The focus of May was on my parenting, and one of my goals was to teach each of my daughters a new skill. The biggest of this focus was going to be on Potty training my two year old. I have been dreading this, and therefor procrastinating. I think in many ways I still am traumatized from attempting to potty-train my older daughter, that I have found any excuse to avoid this.
The first time around, I read a bunch of books on potty-training, The Three Day Method, positive reinforcement, naked days, and really nothing worked. Despite what some of the books say, my child was not ready at the recommended age. Because she wasn’t developmentally ready to potty train the entire first few attempts were total nightmares. I had this vision (delusion) that because I researched all the methods that she would just magically stop using her diaper and then maybe we could frolic in a field of wildflowers without having any accidents. That’s not what happened. It was a long process to potty train my oldest. And there were many tears, from me. At one point when I was wildly discouraged, my older sister gave me one of the best pieces of parenting advice I have ever received. She told me “Your child’s ability, or lack there of, to use the potty, is not a reflection of your parenting ability.”
It sounds so simple, but it really struck me. My frustrations weren’t really that my little girl was peeing everywhere; don’t get me wrong, that was annoying and upsetting, but I was taking it personally. I was taking her inability to control her bodily functions, as a personal assault of my parenting ability. As I write that it all sounds silly to me. And if the roles were reversed, I would have said something similar to my sister, though probably not as profound.
This time around, I am taking a much different approach. Yes, my little one has been naked for what seems like the entire month of May. She has actually done really well, too. This time around, I’m trying to role with the punches, and take it all day by day. We celebrate and dance and she get’s candy when she goes on the potty, but when an accident does happen, I take a moment to remember that this is a process, and not a defining moment. I also learned this time around that the candy reward needs to be something I don’t enjoy, but she does. Last time, with my older daughter, she got an M&M each time she went on the potty; I ate an entire 2lb bag of M&Ms, my jeans didn’t fit, and she wasn’t potty-trained.

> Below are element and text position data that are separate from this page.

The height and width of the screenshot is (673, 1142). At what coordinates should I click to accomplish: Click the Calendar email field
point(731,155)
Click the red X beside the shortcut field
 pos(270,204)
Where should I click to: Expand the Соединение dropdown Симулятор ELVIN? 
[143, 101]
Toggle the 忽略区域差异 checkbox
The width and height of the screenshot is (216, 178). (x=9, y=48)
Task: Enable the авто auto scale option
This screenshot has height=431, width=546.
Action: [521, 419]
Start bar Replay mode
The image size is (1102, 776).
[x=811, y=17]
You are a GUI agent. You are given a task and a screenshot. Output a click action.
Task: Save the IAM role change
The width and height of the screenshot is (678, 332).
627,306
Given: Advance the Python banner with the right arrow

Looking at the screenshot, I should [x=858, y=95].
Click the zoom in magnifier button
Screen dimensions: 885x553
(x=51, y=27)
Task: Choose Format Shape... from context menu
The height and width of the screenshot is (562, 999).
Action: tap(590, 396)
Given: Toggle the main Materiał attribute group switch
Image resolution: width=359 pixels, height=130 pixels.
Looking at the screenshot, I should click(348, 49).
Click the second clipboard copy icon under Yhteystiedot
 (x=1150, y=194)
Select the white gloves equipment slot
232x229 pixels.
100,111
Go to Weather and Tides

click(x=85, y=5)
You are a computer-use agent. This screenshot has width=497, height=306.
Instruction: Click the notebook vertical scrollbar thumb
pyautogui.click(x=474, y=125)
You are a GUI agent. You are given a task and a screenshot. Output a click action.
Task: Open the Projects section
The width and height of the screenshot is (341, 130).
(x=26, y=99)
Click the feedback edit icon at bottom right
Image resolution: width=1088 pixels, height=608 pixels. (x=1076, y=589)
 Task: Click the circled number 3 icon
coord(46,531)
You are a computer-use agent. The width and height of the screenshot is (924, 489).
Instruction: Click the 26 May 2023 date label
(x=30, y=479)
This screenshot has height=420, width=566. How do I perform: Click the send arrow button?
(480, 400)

Yes, she has had accidents; Yes, she shit on the floor. Fortunately, my husband was home and he was the one to find that shituation in progress. We definitely had a cocktail after that debacle. But she’s getting it slowly but surely. And sure, if you were to have asked me yesterday how potty training was going, I would have to have said “She shit on the couch;” but again, because this has been an entire family experience, her sister warned me/screamed at me that she was pooping on the couch, and I was able to run her, butt in the air, turd poking out, to the bathroom and we made it to the toilet just in time. Really, it’s the little victories in this glamorous life of mine, and catching a poop before it hit my couch counts as a victory. Last time around, this probably would have put me over the edge, and in tears. This round, I’m just laughing about it because in the scheme of things that’s really all you can do. So this round I laugh, and remember that eventually she will be potty trained, and eventually I’ll get to tell her the really embarrassing story of when she decided the couch was the best place to poop.
1 comments on “When Sh*T Hits The Floor, Not The Fan”
SAME GIRL SAME!!!! Ry was a walk in the park, mostly because I had little to do with it. I had an in home nanny and I give her all the credit in the world. Then, I had a very lazy/entitled sometimes/defiant little boy. Even at 4 years old, I am still taking him out to the backyard, making him take off his shitty pants, and spraying him down with the hose. He knows the drill. In the last two years, I’ve been outside in 30 degree weather, looking up to where I think God might be and saying “is this for me, God? is this what you have planned for my life?” I’d laugh and carry on. It’s never fun but always a story. Good job, momma!